Manejar en ciudad exige atención constante. A diferencia de la ruta, el tránsito urbano tiene más cruces, peatones, motocicletas, semáforos, vehículos estacionados, colectivos, deliverys, bicicletas y maniobras inesperadas. Por eso, la seguridad no depende solo de saber conducir, sino de anticiparse y respetar las normas.
Uno de los mayores cuidados debe estar en las motocicletas. Muchas circulan entre carriles, aparecen en puntos ciegos o se acercan rápidamente en semáforos. Antes de cambiar de carril, girar o abrir una puerta, revise espejos y puntos ciegos. Una maniobra brusca puede provocar un accidente grave, incluso a baja velocidad.

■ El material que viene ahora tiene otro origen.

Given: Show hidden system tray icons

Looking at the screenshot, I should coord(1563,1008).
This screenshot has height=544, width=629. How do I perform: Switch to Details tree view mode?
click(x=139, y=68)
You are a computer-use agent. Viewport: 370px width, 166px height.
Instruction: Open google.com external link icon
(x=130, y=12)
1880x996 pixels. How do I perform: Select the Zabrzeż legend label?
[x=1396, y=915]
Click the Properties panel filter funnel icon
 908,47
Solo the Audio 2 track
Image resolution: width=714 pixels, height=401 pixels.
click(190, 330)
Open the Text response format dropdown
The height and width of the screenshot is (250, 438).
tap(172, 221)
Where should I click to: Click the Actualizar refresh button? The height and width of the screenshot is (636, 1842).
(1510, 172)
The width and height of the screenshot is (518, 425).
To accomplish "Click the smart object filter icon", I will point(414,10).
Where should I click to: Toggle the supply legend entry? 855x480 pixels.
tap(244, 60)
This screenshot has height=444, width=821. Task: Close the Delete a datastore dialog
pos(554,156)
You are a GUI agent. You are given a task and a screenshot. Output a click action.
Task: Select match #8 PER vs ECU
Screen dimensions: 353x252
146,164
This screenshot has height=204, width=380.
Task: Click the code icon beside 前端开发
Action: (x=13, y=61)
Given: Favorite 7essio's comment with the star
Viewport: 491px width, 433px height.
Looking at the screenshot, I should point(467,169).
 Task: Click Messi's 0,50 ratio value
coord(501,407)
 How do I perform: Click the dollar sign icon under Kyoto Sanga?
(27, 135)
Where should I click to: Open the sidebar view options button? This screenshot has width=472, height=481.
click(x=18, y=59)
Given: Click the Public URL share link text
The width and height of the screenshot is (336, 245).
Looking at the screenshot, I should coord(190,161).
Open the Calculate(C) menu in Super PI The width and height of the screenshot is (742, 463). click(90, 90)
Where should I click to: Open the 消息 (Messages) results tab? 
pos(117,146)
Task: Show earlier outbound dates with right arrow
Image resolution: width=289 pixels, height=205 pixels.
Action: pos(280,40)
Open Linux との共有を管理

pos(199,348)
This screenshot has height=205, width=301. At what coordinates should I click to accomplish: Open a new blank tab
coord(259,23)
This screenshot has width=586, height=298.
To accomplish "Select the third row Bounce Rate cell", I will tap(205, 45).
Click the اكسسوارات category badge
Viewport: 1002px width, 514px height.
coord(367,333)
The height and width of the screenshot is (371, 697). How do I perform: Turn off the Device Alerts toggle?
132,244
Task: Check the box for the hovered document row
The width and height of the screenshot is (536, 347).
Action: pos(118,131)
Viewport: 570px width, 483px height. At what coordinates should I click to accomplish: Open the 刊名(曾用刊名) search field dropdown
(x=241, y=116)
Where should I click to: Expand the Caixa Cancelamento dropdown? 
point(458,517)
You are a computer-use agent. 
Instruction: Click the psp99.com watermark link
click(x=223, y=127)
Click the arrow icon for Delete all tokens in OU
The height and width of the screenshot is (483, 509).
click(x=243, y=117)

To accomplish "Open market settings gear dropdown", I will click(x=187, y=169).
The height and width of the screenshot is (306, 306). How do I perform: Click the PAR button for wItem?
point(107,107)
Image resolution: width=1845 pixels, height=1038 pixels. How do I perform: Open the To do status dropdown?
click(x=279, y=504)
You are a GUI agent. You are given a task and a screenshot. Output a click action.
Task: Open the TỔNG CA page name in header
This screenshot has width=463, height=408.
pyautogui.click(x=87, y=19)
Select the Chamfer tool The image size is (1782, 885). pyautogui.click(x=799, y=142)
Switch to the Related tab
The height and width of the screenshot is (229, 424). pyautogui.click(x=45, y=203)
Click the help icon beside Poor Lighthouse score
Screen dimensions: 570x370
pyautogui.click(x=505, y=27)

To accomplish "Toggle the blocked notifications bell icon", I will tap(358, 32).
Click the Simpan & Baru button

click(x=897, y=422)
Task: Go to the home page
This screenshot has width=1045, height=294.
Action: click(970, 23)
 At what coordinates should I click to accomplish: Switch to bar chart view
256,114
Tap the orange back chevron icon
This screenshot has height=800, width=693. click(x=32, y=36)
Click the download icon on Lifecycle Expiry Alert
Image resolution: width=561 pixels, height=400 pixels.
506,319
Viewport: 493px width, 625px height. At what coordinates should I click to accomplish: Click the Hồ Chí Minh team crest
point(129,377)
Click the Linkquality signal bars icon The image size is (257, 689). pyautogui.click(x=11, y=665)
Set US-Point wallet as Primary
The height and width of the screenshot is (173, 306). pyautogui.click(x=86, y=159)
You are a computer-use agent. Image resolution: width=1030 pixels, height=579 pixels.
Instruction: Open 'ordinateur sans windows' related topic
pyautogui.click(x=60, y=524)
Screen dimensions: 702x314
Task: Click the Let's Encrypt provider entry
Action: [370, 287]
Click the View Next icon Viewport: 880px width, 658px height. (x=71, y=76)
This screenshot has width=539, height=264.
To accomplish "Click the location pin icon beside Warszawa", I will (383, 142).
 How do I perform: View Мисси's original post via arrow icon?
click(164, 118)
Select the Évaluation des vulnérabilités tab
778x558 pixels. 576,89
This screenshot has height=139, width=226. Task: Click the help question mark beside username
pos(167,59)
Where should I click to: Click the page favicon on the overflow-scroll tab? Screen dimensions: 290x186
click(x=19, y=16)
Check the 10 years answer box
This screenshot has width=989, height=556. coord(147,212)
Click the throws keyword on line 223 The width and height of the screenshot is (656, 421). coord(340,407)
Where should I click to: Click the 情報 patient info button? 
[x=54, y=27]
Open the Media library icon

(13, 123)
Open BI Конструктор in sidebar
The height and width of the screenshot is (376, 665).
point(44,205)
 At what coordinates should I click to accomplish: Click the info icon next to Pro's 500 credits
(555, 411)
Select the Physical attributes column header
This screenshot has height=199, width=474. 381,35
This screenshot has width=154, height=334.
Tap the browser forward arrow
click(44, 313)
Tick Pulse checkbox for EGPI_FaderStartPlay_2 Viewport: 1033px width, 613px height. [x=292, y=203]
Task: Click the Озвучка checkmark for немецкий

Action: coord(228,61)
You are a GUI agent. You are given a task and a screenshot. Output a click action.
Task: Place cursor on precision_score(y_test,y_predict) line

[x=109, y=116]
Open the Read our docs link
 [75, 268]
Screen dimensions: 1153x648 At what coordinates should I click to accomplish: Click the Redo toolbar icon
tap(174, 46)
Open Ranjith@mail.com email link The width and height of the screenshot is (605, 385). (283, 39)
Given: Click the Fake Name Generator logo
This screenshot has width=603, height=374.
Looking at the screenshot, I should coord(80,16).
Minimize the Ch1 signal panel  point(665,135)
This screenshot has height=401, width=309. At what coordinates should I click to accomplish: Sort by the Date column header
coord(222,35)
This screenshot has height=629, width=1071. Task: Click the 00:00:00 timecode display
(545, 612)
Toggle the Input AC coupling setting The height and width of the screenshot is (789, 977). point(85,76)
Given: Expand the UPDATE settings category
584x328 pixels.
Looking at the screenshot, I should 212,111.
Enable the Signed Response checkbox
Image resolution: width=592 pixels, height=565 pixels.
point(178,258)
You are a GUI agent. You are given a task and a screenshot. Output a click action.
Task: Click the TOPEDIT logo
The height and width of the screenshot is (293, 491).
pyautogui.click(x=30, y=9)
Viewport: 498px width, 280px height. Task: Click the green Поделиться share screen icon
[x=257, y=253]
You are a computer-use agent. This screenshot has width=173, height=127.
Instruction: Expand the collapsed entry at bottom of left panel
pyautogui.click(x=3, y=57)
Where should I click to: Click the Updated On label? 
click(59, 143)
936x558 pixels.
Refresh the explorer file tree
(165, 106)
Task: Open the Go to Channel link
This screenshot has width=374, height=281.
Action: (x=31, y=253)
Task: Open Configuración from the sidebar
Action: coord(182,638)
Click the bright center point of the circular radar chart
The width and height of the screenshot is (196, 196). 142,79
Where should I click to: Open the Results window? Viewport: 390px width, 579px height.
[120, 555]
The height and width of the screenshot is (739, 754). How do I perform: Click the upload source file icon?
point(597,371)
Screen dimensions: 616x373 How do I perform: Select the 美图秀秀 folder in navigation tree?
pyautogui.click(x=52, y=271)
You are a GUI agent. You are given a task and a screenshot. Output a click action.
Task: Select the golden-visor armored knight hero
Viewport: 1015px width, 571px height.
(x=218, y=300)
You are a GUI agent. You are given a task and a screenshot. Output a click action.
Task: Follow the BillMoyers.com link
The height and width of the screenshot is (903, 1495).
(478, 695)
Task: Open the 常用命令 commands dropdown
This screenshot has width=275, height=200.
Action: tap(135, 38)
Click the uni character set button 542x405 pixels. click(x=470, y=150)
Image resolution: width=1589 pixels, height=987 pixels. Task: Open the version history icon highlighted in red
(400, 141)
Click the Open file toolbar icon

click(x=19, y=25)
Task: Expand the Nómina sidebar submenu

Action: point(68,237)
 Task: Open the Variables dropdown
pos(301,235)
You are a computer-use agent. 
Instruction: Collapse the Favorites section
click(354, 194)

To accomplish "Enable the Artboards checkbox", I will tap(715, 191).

Los peatones también requieren máxima atención. En zonas escolares, hospitales, mercados, paradas de transporte público y esquinas, siempre conviene reducir la velocidad. El peatón puede cruzar distraído, con niños, cargando bolsas o usando el celular. Aunque el conductor tenga prioridad en algunos casos, la prevención siempre debe estar por encima de la confianza.
En los semáforos y cruces, respete la luz roja y evite acelerar para "ganarle" al amarillo. Muchos accidentes urbanos ocurren por ingresar tarde a una intersección o por no mirar si otro vehículo viene cruzando. Al doblar, use siempre el señalero con anticipación y verifique que no haya peatones o motos pasando por el costado.
Las rotondas requieren orden y paciencia. Reduzca la velocidad antes de ingresar, respete la prioridad según la señalización local, use el guiño para indicar la salida y evite cruzarse de carril a último momento. Una rotonda mal tomada genera frenadas, sustos y choques laterales.
Al estacionar, no bloquee rampas, garajes, paradas, esquinas ni pasos peatonales. Revise antes de retroceder y tenga especial cuidado con niños, motos y objetos bajos que no siempre se ven por los espejos. Si el vehículo tiene cámara o sensores, úselos como ayuda, pero no como reemplazo de la observación directa.
Las distracciones son uno de los riesgos más frecuentes en ciudad. Mirar el celular, responder mensajes, ajustar la pantalla o buscar algo dentro del auto puede quitar segundos valiosos de reacción. En tránsito urbano, unos pocos segundos bastan para alcanzar a otro vehículo o no ver a un peatón.
La seguridad vial urbana se basa en conducir con calma, mantener distancia, respetar señales, ceder el paso cuando corresponde y no competir por espacio. Un buen conductor no es el que llega más rápido, sino el que llega sin poner en riesgo a nadie.